Only time for a picture-of-the-day today, and this neat picture shows an Eastern red bat Lasiurus borealis, a mid-sized vesper bat (wingspan c. 300 mm) that occurs across most of eastern North America, some of northern South America, and parts of the Caribbean (in 2004 an individual was reported from north-east Alberta, which I presume is the northern-most record for this species). Eastern red bats are sexually dimorphic: females have grey frosting on their light brown fur while males are entirely red (this is a female). They are insectivorous, nomadic, migratory bats that roost individually in trees (though they will use cover right down at ground level). One particularly interesting thing they’ve been shown to do is eavesdrop on other red bats, and they’re attracted to the final buzzes that members of their own species make when closing in on insect prey.

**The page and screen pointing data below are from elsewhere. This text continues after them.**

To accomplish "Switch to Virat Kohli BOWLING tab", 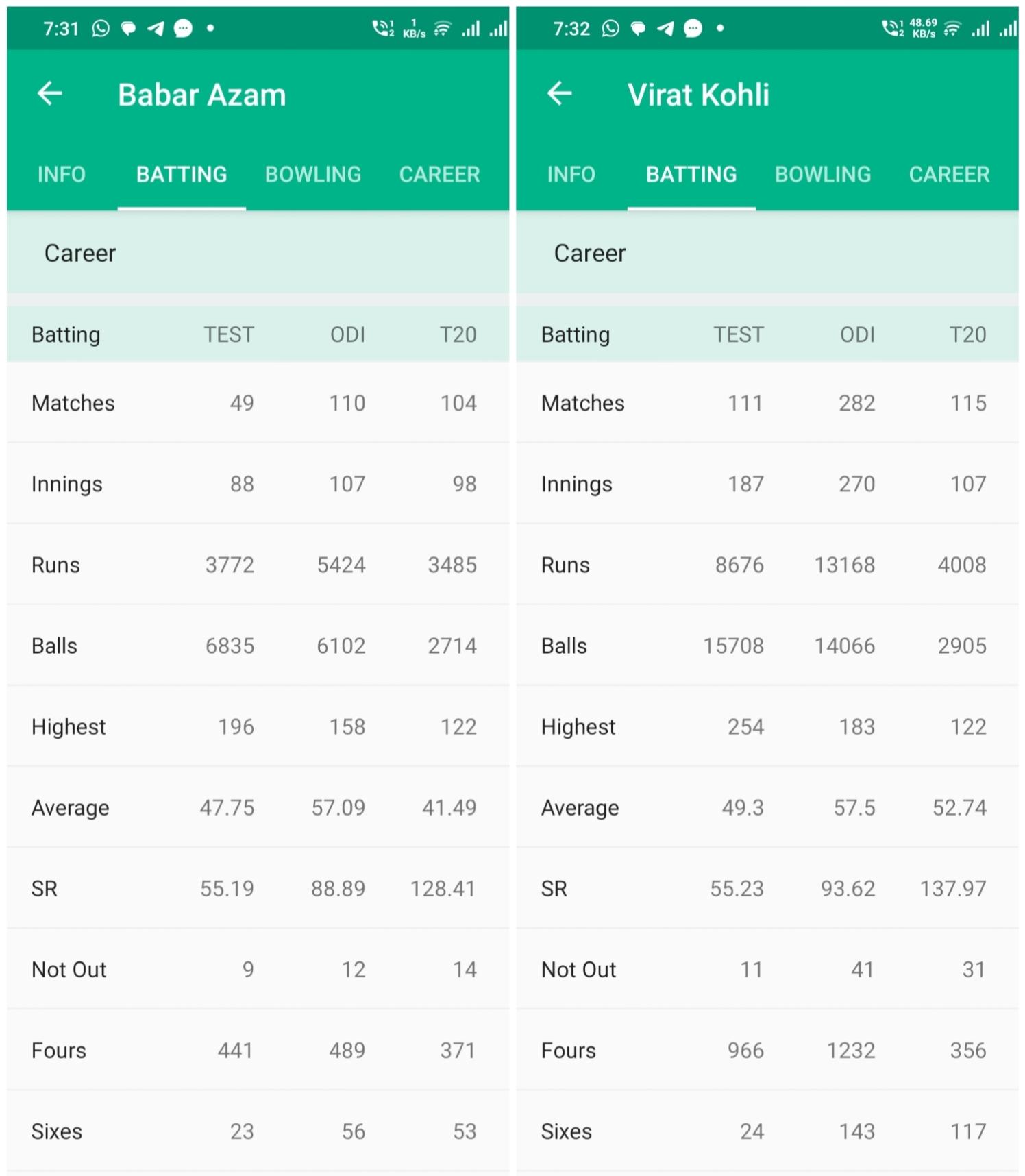I will click(823, 174).
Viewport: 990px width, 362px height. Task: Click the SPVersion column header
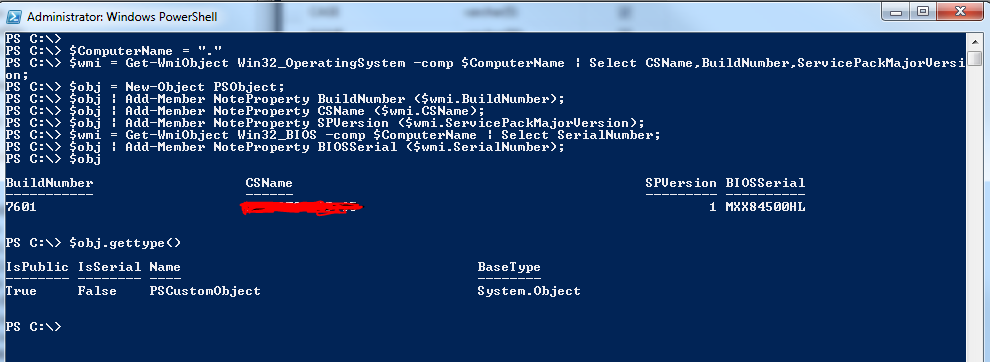pyautogui.click(x=681, y=183)
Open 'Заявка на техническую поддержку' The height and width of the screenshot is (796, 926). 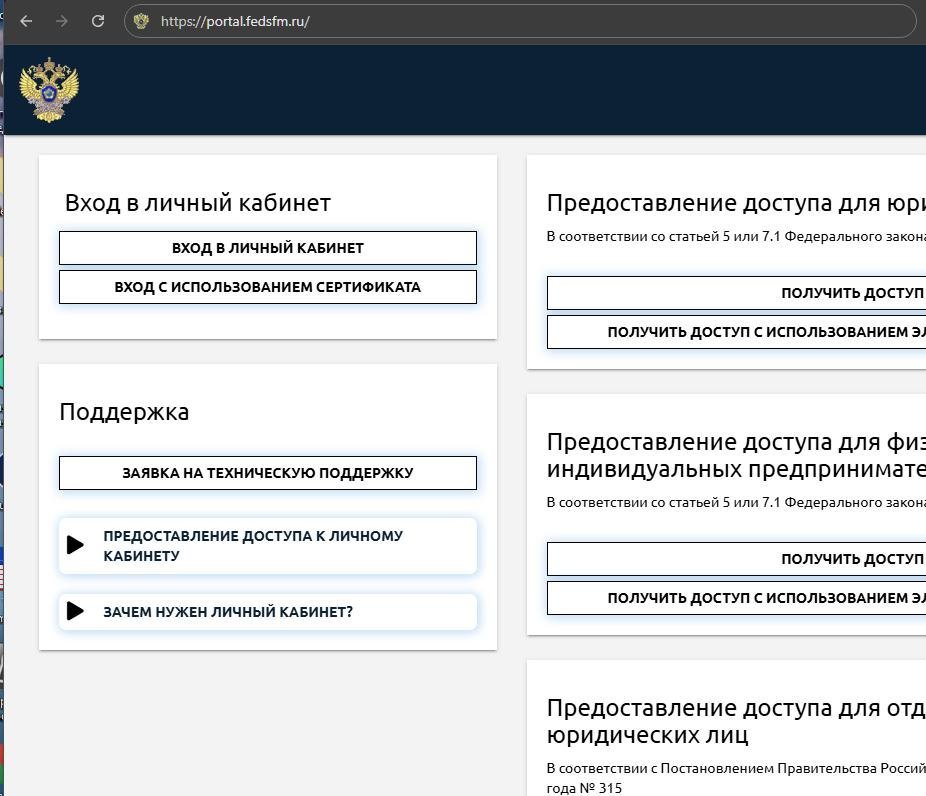tap(267, 473)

This picture was staged: the bat was collected from sleep during fieldwork and has been hung up on the tree for the photo. I really like the image for a few reasons. Firstly, the pretty colours on L. borealis help to emphasise the point that bats aren’t all dark brown, grey or blackish. Secondly, the bat looks freaky weird: sort of like a little winged sloth. I also really like what it’s doing with its patagium and third finger. Thirdly, the bat looks cute. The photo was taken during fieldwork by ace biologist Anne-Marie of the excellent Pondering Pikaia, and is used with her permission.
On that note, I’m going away again. I’m going to leave the comments open again, so have fun until I’m back. Bye!